-- WHAT YOU NEED TO DO --
Return each line of the entries below that contains the string "orange". Case counts.

-- DATASET RECORDS --
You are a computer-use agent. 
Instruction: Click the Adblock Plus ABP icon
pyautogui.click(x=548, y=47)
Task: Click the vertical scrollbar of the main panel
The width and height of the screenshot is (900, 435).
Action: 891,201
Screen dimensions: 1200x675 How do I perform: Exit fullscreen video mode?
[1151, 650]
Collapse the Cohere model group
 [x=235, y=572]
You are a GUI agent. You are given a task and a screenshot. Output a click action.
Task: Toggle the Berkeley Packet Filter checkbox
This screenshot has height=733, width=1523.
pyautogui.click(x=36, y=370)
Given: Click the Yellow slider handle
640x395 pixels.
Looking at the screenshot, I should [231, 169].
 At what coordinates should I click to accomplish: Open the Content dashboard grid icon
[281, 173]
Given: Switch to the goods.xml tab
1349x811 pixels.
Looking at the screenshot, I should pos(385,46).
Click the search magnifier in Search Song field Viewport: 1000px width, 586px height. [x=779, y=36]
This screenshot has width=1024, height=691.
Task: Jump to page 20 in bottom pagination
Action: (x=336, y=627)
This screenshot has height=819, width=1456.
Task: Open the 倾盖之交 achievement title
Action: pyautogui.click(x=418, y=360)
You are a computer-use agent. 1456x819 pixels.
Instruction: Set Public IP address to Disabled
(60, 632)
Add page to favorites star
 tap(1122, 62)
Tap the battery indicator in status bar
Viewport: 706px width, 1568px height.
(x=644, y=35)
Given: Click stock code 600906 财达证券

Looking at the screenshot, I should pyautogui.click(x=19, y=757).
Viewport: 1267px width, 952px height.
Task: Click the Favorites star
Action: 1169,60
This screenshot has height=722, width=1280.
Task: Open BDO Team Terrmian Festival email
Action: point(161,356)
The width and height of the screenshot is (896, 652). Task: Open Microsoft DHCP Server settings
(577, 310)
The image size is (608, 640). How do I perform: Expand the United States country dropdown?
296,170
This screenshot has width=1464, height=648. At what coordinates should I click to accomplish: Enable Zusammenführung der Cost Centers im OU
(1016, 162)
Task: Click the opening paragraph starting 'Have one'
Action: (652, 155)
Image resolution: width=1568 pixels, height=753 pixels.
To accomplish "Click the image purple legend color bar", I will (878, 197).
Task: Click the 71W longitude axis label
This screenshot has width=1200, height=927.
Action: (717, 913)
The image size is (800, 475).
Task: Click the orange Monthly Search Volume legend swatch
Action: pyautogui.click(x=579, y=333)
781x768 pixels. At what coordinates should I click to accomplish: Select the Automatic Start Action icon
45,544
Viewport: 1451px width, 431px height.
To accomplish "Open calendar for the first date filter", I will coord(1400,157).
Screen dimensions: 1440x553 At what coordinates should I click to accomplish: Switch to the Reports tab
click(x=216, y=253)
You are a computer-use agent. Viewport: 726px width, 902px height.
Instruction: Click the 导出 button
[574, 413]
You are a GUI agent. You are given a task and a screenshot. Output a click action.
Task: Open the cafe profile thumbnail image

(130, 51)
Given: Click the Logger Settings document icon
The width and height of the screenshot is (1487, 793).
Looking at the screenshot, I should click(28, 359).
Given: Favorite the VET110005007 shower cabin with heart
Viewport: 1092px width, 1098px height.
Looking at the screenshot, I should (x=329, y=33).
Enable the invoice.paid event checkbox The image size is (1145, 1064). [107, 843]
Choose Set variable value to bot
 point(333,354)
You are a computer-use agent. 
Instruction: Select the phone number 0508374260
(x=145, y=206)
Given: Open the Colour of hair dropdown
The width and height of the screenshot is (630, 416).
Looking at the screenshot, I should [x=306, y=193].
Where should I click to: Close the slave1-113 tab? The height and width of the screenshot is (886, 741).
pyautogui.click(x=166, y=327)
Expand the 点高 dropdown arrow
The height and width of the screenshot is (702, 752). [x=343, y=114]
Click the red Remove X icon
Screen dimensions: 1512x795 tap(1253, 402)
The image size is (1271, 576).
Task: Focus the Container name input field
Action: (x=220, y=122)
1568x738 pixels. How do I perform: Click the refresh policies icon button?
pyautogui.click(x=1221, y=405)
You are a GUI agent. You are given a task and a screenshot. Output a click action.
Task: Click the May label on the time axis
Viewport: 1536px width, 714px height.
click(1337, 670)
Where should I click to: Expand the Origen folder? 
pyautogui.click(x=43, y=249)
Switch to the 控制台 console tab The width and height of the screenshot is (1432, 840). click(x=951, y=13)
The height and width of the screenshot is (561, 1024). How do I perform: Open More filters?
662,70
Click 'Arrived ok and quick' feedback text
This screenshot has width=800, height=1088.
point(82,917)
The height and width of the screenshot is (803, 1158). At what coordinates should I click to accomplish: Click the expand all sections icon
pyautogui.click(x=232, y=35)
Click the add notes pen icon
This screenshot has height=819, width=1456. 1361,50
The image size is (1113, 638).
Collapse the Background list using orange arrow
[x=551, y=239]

-- TASK OUTPUT --
Task: Click the orange Monthly Search Volume legend swatch
Collapse the Background list using orange arrow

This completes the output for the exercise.